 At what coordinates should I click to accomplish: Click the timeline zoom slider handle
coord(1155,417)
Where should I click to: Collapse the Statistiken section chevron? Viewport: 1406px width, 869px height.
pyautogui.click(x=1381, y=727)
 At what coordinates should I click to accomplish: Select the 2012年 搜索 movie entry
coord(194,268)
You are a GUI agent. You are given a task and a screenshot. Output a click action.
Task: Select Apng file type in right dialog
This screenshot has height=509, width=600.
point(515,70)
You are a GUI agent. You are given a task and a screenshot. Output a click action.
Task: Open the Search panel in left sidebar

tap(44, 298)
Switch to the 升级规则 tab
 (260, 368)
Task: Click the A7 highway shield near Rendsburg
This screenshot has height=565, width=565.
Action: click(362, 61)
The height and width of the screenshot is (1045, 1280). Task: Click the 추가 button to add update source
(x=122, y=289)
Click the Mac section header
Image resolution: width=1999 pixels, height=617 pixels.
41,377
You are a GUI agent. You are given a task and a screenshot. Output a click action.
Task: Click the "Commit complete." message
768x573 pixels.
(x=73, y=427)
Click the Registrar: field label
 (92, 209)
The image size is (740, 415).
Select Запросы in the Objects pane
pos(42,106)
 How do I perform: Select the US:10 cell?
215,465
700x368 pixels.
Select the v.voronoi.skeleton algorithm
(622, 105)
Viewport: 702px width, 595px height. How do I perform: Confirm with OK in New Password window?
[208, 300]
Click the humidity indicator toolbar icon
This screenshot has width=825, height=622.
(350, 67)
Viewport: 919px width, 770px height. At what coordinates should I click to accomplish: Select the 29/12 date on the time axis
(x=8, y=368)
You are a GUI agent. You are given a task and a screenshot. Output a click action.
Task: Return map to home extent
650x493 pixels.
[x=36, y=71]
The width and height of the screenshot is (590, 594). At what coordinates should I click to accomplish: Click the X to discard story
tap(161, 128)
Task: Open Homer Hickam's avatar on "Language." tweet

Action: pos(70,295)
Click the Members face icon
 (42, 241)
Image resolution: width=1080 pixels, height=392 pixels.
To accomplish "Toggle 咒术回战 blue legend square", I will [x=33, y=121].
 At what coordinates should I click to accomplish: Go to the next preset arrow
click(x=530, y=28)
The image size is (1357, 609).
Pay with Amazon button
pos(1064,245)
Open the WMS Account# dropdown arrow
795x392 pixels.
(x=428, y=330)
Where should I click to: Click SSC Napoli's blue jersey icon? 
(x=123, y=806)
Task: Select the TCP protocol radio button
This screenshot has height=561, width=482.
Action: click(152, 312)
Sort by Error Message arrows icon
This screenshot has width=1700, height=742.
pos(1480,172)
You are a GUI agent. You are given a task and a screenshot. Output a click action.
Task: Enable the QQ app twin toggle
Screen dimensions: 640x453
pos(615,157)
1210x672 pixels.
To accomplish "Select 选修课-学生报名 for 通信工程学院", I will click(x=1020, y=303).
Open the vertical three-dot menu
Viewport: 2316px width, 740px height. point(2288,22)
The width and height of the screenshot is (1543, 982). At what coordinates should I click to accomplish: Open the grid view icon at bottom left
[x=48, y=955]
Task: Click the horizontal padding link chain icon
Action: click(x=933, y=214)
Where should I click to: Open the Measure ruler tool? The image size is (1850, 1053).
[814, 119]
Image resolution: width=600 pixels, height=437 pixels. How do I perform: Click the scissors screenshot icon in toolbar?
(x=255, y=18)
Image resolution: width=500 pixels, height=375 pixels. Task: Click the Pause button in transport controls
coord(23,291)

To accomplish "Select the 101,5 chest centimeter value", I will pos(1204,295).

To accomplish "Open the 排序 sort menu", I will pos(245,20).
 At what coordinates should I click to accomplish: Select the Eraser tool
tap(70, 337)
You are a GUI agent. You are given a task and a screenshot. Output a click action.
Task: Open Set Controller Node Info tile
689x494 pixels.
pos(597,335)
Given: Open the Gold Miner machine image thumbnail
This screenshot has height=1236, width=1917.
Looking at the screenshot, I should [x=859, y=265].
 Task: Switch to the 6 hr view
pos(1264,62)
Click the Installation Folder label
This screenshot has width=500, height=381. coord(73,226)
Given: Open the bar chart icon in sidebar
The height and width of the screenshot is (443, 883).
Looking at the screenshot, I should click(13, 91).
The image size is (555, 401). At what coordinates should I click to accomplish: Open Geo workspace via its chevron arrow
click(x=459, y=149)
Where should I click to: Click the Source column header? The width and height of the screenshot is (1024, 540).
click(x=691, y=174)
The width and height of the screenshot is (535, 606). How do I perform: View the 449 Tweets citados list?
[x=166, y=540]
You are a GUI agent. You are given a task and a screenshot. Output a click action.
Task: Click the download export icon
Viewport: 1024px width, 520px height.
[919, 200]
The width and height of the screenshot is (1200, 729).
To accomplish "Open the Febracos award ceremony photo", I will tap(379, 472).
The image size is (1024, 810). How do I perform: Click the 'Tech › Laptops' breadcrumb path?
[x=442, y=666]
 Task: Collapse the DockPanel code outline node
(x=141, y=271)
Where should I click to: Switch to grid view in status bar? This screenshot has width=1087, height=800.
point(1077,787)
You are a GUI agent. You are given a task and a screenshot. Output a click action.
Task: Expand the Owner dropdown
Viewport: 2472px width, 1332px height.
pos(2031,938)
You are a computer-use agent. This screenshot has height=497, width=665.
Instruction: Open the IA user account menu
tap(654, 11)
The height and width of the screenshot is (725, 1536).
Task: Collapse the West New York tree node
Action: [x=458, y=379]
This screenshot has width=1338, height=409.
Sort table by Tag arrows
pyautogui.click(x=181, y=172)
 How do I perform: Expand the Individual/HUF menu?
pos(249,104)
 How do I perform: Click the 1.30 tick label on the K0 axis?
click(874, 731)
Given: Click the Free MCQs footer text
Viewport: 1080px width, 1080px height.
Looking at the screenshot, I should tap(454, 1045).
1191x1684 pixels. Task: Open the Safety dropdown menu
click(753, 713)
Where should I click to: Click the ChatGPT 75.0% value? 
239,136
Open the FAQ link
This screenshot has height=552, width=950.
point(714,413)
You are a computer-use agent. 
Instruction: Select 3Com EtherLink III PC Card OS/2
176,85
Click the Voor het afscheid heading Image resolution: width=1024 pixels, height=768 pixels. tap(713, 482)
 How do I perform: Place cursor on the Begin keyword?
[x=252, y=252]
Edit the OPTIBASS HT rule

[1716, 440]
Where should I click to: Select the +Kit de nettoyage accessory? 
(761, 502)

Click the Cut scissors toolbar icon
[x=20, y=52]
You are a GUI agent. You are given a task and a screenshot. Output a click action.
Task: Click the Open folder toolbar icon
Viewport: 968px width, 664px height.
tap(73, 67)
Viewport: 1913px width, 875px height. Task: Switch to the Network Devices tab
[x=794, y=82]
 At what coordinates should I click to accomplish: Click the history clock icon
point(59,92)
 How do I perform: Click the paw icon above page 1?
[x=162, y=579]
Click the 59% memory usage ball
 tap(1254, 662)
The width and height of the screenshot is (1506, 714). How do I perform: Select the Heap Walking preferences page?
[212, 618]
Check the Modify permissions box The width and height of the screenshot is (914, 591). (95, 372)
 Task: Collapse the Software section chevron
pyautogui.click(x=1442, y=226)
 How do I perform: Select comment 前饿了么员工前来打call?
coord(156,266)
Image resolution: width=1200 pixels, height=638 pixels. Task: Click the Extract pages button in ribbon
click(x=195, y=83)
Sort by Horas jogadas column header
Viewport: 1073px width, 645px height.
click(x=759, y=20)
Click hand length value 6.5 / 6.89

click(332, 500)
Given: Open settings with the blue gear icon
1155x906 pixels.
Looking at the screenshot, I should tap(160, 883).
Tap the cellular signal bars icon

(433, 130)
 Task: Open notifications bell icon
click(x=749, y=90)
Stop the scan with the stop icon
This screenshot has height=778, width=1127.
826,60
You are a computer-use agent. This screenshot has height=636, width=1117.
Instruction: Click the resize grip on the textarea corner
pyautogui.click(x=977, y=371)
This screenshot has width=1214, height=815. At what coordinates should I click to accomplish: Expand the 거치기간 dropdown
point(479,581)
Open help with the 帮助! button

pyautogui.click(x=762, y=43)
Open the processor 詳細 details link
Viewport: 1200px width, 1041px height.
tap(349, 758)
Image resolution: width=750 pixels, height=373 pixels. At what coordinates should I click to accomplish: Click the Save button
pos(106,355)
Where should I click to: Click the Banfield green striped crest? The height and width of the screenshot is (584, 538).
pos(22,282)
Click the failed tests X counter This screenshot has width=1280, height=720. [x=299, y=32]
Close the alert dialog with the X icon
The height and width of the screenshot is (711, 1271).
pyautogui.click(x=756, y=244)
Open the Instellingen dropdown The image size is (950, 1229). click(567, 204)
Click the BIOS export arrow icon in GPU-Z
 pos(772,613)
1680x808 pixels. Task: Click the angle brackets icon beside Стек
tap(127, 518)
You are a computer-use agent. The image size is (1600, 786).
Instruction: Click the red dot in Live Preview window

Problem details:
Filter the records above for the string "dialog" and copy each matching line.

Answer section:
Task: Select Apng file type in right dialog
Close the alert dialog with the X icon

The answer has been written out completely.